■ **TASK BRIEF**: Reproduce the records below in full and word for word, excluding pictures.

■ ■ ■ ■

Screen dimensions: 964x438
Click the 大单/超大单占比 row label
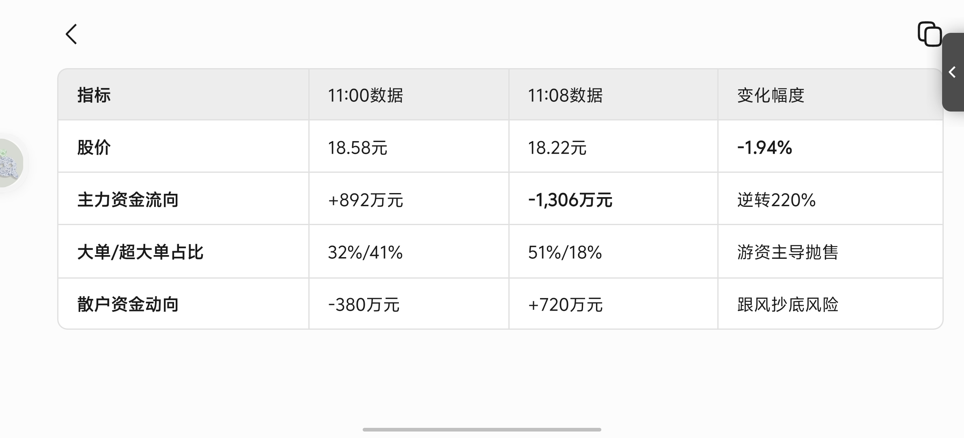[x=140, y=252]
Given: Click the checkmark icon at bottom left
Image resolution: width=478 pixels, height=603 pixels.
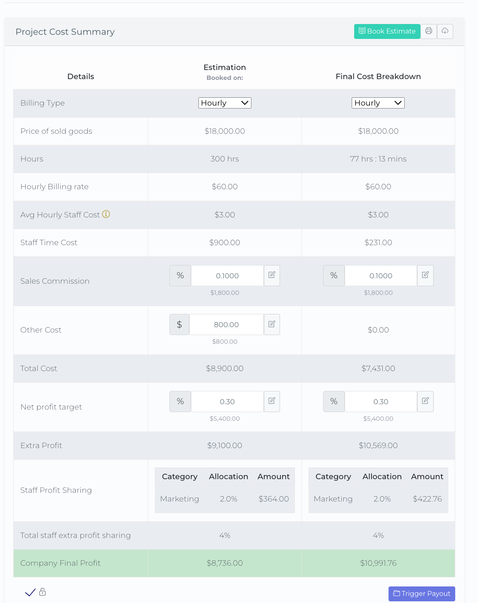Looking at the screenshot, I should pyautogui.click(x=30, y=593).
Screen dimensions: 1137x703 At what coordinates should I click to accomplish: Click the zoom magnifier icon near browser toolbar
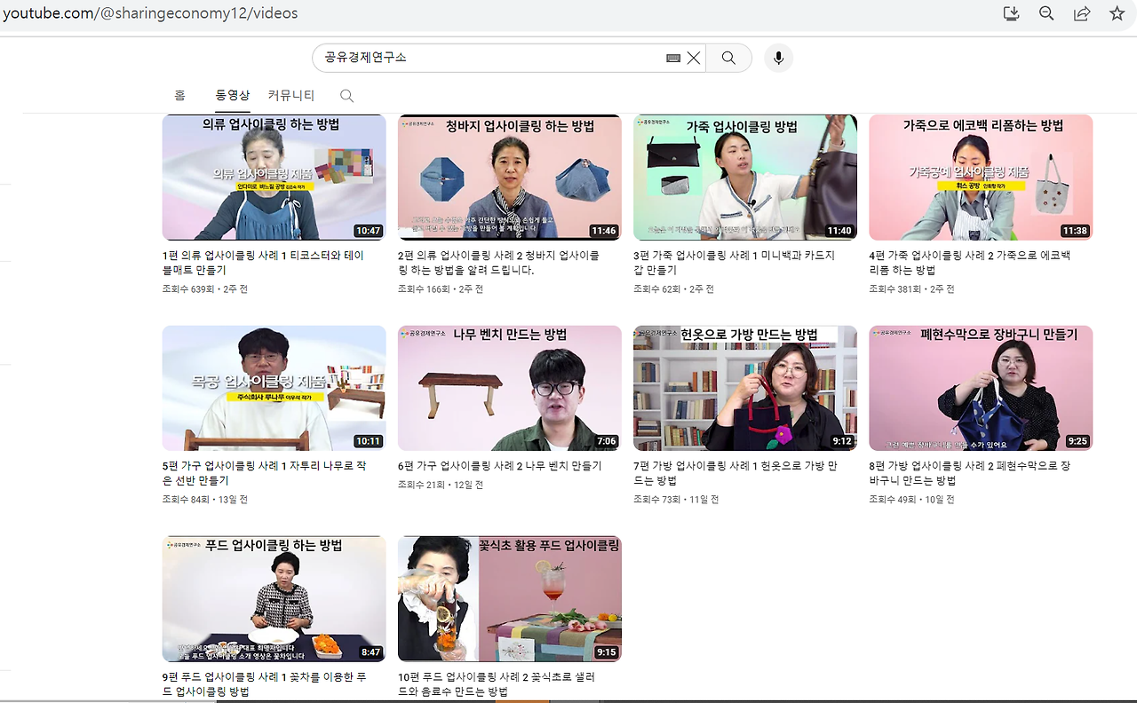pos(1046,13)
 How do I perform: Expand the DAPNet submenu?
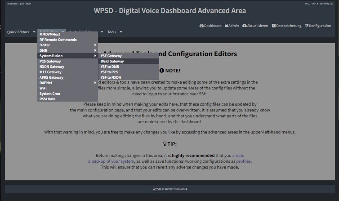pyautogui.click(x=67, y=83)
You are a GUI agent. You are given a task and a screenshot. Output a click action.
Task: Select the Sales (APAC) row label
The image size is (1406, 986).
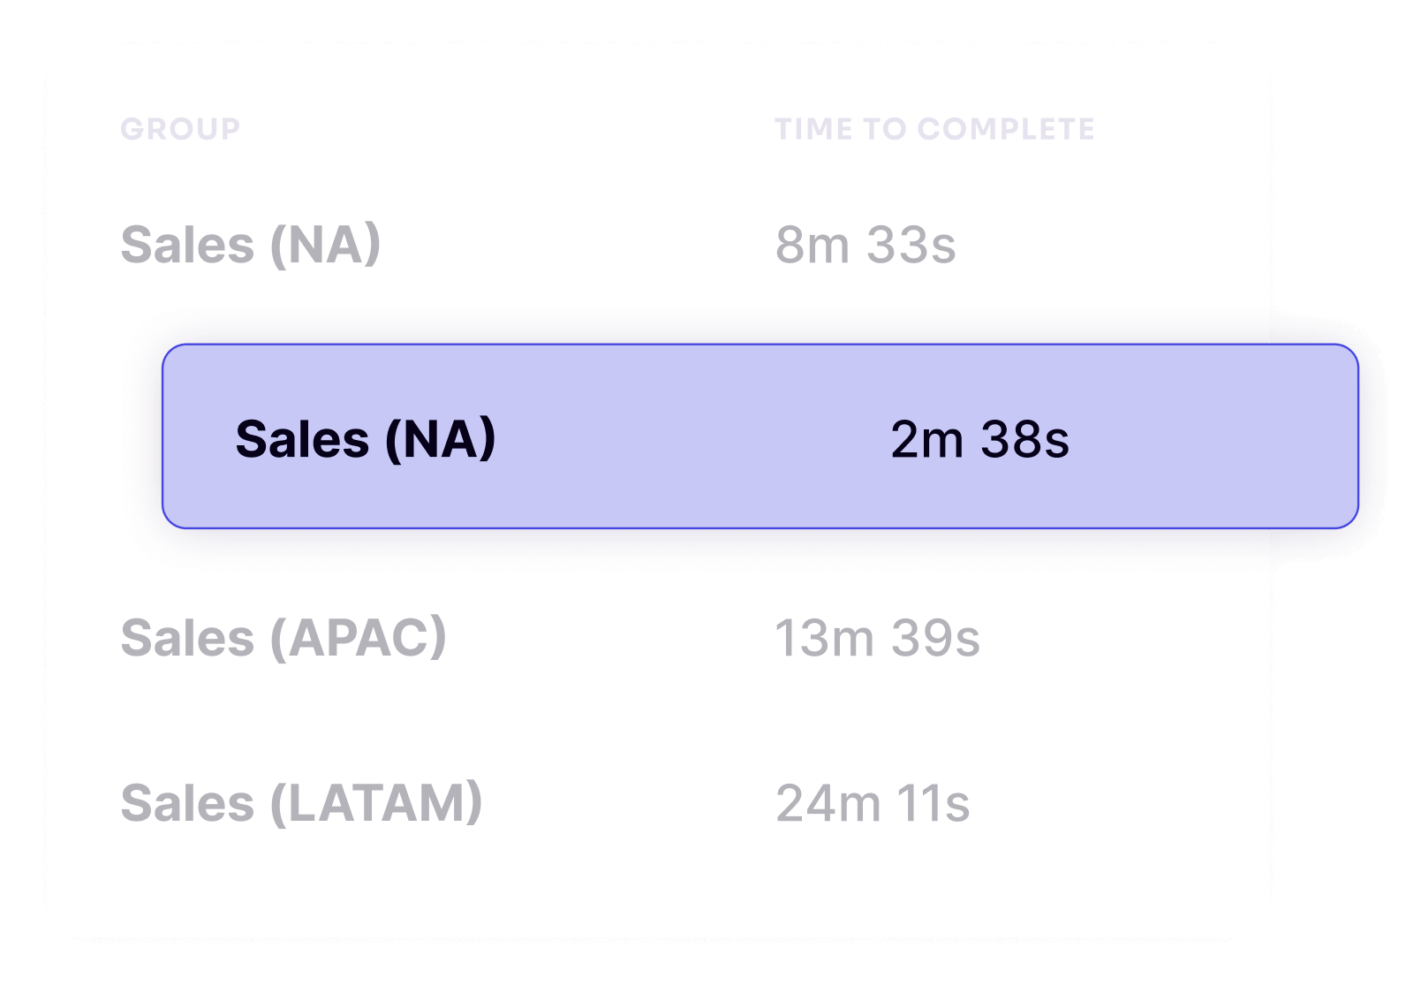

■ ■ ■ ■

■ **PROBLEM SOLUTION**:
Screen dimensions: 964x438
Click the 大单/超大单占比 row label
[x=140, y=252]
Given: Click the checkmark icon at bottom left
Image resolution: width=478 pixels, height=603 pixels.
Looking at the screenshot, I should pyautogui.click(x=30, y=593).
Screen dimensions: 1137x703 At what coordinates should I click to accomplish: Click the zoom magnifier icon near browser toolbar
pos(1046,13)
 How do I perform: Expand the DAPNet submenu?
pyautogui.click(x=67, y=83)
You are a GUI agent. You are given a task and a screenshot. Output a click action.
Task: Select the Sales (APAC) row label
The image size is (1406, 986).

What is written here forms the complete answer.